> DATA SECTION:
+-------+

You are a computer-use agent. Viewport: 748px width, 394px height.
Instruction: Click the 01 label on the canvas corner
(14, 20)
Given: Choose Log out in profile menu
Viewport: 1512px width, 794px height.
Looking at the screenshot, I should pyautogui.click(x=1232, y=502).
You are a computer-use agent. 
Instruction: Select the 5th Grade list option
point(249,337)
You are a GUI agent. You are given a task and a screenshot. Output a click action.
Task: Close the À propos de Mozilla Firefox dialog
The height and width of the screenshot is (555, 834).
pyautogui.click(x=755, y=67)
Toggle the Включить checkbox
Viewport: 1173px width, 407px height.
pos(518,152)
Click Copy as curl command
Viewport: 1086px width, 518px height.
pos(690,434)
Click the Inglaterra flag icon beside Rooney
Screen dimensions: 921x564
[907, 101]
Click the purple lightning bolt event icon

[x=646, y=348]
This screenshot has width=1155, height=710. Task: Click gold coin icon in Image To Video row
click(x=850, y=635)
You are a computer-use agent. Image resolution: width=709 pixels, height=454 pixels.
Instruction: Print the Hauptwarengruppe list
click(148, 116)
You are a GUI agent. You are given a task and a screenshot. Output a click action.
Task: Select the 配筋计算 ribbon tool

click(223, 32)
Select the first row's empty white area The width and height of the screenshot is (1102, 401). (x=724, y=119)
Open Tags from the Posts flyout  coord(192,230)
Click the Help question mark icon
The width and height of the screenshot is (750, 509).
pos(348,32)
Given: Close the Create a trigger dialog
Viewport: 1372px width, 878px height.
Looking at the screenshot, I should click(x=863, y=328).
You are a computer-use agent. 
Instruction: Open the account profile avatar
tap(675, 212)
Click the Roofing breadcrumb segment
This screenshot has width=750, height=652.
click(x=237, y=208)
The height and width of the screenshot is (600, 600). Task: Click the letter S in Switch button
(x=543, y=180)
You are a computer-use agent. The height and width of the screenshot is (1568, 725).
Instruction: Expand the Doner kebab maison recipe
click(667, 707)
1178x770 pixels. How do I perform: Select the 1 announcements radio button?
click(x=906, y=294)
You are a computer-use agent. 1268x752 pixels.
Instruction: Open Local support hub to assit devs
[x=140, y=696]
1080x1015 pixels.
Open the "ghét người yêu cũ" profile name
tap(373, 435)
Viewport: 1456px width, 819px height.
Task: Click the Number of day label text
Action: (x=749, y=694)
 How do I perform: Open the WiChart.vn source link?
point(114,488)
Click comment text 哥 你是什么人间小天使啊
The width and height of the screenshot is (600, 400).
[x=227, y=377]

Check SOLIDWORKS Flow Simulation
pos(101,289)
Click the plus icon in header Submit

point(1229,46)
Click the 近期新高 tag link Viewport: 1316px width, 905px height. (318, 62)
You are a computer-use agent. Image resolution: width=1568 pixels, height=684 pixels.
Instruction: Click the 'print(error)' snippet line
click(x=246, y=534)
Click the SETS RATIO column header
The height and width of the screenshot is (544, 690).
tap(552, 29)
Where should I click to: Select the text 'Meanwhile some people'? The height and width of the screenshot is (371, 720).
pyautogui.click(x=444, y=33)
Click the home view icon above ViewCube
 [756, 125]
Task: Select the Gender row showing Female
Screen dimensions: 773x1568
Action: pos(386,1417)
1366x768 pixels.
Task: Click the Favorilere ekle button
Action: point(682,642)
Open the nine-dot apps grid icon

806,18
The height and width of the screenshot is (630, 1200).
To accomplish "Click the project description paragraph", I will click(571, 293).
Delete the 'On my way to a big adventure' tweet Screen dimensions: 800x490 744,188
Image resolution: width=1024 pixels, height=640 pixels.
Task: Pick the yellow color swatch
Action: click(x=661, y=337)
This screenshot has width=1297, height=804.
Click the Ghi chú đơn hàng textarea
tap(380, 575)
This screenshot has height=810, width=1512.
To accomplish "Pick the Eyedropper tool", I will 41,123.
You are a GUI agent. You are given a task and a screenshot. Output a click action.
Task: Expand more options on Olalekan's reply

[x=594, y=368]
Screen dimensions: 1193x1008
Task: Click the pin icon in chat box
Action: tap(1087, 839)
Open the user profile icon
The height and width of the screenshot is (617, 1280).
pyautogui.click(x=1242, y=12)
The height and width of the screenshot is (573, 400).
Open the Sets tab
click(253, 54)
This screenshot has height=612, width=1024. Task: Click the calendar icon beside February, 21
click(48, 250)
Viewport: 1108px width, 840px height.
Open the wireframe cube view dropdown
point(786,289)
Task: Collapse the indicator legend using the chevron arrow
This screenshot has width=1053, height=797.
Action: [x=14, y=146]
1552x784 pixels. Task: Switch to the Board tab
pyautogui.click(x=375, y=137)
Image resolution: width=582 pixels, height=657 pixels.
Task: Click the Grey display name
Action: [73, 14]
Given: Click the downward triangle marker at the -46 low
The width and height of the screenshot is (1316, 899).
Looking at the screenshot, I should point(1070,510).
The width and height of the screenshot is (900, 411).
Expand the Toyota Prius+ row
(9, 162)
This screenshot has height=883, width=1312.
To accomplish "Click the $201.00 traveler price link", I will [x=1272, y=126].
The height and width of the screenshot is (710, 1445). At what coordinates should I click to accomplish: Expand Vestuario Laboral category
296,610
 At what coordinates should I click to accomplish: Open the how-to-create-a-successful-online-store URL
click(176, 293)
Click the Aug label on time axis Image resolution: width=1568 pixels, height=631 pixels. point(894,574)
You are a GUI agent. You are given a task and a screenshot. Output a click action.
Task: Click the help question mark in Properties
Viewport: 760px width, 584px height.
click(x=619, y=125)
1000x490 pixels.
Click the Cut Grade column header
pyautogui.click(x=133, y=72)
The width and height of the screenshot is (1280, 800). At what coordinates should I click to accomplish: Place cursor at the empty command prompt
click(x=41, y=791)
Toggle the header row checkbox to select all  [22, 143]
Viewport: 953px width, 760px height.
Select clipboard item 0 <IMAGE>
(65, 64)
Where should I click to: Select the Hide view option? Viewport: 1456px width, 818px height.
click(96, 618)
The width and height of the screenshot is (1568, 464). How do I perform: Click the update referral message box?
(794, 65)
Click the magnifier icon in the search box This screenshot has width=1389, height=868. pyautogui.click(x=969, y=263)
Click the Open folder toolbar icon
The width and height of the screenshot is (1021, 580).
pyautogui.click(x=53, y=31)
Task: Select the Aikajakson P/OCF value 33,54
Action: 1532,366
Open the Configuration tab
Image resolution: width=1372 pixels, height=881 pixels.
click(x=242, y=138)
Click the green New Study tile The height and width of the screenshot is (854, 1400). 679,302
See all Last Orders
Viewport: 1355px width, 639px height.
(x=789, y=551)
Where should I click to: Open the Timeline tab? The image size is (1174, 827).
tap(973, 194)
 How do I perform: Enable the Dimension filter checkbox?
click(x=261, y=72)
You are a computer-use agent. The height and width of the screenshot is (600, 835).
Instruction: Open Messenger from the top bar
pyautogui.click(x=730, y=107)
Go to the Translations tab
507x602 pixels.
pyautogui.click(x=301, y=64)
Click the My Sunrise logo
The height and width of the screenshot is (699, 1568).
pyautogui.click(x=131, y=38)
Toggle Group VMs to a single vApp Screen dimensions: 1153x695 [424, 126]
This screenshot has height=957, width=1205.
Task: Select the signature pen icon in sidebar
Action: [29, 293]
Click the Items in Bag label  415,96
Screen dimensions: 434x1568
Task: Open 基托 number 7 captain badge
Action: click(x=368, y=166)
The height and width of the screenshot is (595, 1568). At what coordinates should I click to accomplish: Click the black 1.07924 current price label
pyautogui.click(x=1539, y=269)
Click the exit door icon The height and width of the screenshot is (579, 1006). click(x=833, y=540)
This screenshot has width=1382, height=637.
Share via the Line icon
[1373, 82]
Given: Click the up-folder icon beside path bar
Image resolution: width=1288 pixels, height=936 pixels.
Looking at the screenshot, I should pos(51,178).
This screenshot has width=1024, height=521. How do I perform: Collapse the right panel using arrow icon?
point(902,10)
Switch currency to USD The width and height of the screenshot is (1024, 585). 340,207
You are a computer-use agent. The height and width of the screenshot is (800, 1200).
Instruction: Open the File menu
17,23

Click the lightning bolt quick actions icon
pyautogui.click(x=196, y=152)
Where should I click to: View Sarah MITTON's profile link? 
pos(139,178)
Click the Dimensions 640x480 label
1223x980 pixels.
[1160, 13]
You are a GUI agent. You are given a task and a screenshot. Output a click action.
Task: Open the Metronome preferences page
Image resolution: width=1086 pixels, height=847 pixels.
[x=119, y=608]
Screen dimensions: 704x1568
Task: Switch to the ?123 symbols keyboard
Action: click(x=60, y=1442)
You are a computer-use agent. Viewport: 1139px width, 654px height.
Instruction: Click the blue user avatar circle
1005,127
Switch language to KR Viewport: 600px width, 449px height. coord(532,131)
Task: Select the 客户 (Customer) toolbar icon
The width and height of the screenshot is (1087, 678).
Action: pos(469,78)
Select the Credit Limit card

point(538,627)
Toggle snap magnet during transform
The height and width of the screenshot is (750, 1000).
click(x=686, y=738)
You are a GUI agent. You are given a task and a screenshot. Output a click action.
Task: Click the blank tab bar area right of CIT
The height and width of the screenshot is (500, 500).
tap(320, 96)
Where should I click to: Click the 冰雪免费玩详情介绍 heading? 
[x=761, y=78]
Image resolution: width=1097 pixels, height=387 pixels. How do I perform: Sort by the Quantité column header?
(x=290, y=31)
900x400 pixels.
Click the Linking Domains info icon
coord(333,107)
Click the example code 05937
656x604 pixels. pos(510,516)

+-------+

> TASK STATEMENT:
Transcribe exactly the lines from the one containing "Select the Credit Limit card" through the end of the records, both included, and nothing else.

> SOLUTION TO THIS EXERCISE:
Select the Credit Limit card

point(538,627)
Toggle snap magnet during transform
The height and width of the screenshot is (750, 1000).
click(x=686, y=738)
You are a GUI agent. You are given a task and a screenshot. Output a click action.
Task: Click the blank tab bar area right of CIT
The height and width of the screenshot is (500, 500).
tap(320, 96)
Where should I click to: Click the 冰雪免费玩详情介绍 heading? 
[x=761, y=78]
Image resolution: width=1097 pixels, height=387 pixels. How do I perform: Sort by the Quantité column header?
(x=290, y=31)
900x400 pixels.
Click the Linking Domains info icon
coord(333,107)
Click the example code 05937
656x604 pixels. pos(510,516)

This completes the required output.